Bru-Van Kieu Village
Located next to Dak Rong Bridge at the junction of Highway 9 and Highway 14, this village represents a failed attempt by the local tourism department and an international NGO to bring tourism to one of the region’s ethnic minorities, the Bru-Van Kieu. It’s still worth a visit. The wooden stilt houses — satellite dishes intact — are interesting to view and the people are friendly, in particular the kids who will still say hello and smile. Unfortunately, the mudbaths from the nearby hot springs are out of order — the pools that were built as part of the tourism drive are now cracked and empty.
The Mine Action Visitor Centre
To get a real sense of how the war affected the area and the issues faced by those trying to clear up UXO, a trip to the Mine Action Visitor Centre in the main city, Dong Ha, is a must. Providing a backdrop to the various battles that were fought around the DMZ, the centre explains the process of searching out UXO, shows decommissioned ordinance and even has a display of the various replacement limbs people affected by exploding ordnance have had to use.
Vinh Moc Tunnels
Probably the most visited destination in the area, the Vinh Moc tunnels once acted as shelter to the villagers of Son Trung and Son Ha, two villages just north of the 17th Parallel. Believing the villagers to be providing food and armaments to the North Vietnamese garrison on the nearby island of Con Co, American forces subjected the area to intense bombing. Not having anywhere else to go, the villagers went underground. Construction started in 1966, and within a few years the whole village and around 60 families had moved 30m below the surface. Throughout the war, not one person living in the tunnels lost their life. Today the network of underground passages is open to tourists. Unlike the tunnels in Cu Chi, these ones can be walked through in comfort.
Long Hung Church
Located just outside the former citadel of Quang Tri, Long Hung Church, built in 1955, is famous for its destroyed façade and bullet-riddled walls.

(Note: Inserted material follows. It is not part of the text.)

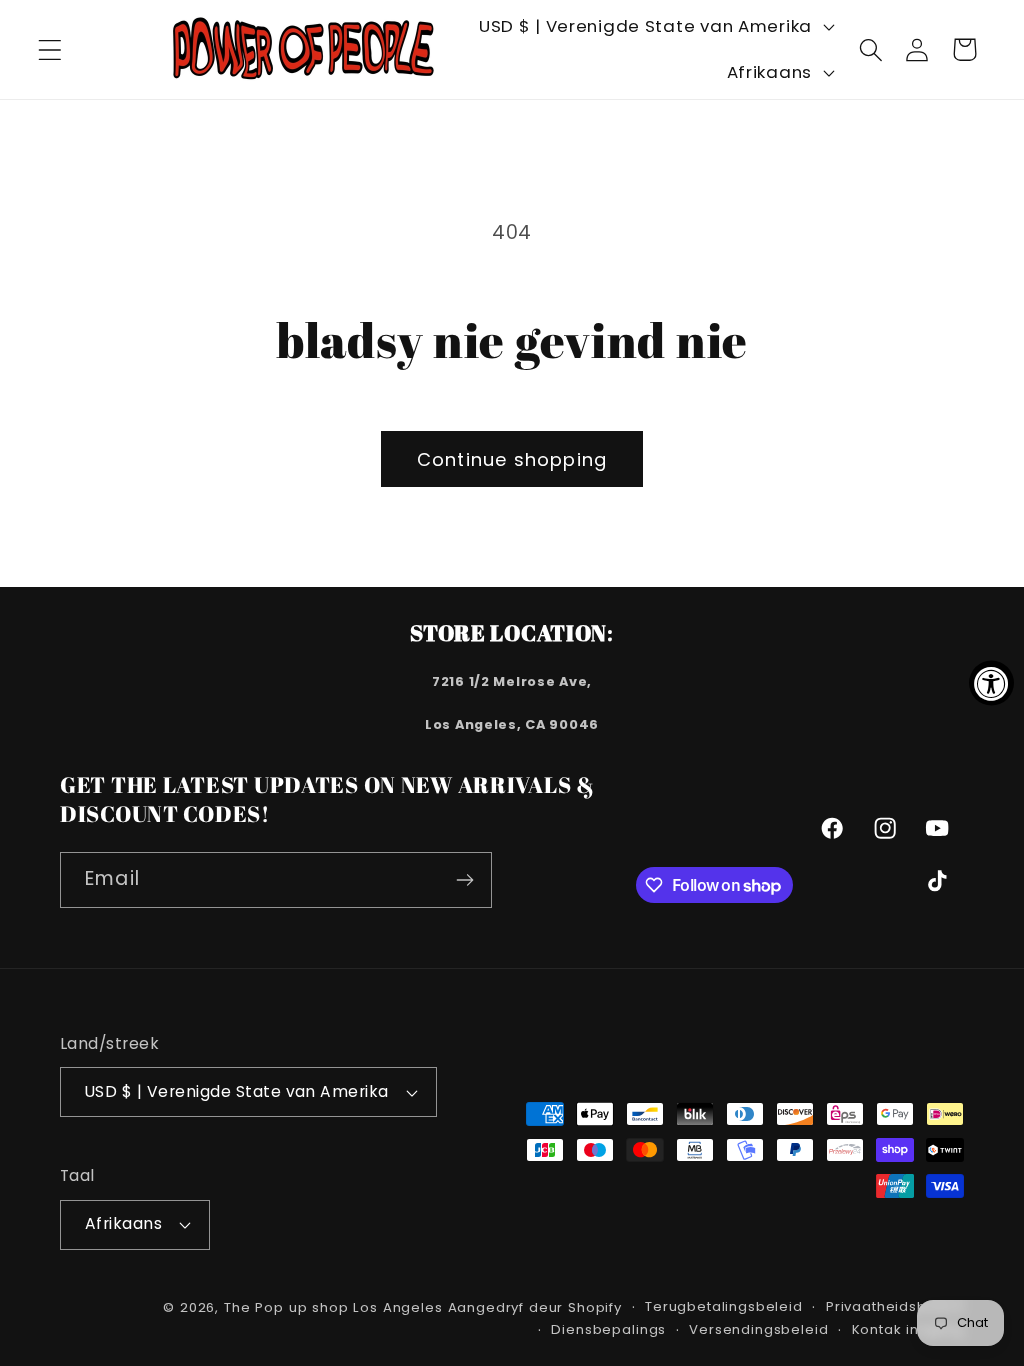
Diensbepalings (608, 1329)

In mid-1972 the Vietnamese Communists took the church as a key position as they tried to defend the Citadel of Quang Tri, which they had wrested off ARVN, the army of Southern Vietnam. Part of the Easter Offensive of 1972, the stand-off ended up as a siege which lasted for 81 days until the communists ended up ceding the citadel and most of the province back to their enemy.
Regular flights ply the route from Hue to Hanoi and Hue to Ho Chi Minh City. The main city of Quang Tri, Dong Ha, is about two hours’ drive north of Hue. Alternatively, the Reunification Express stops at Dong Ha Station. Dong Ha is also a key starting point on the bus journey from Central Vietnam to Savannakhet in Laos.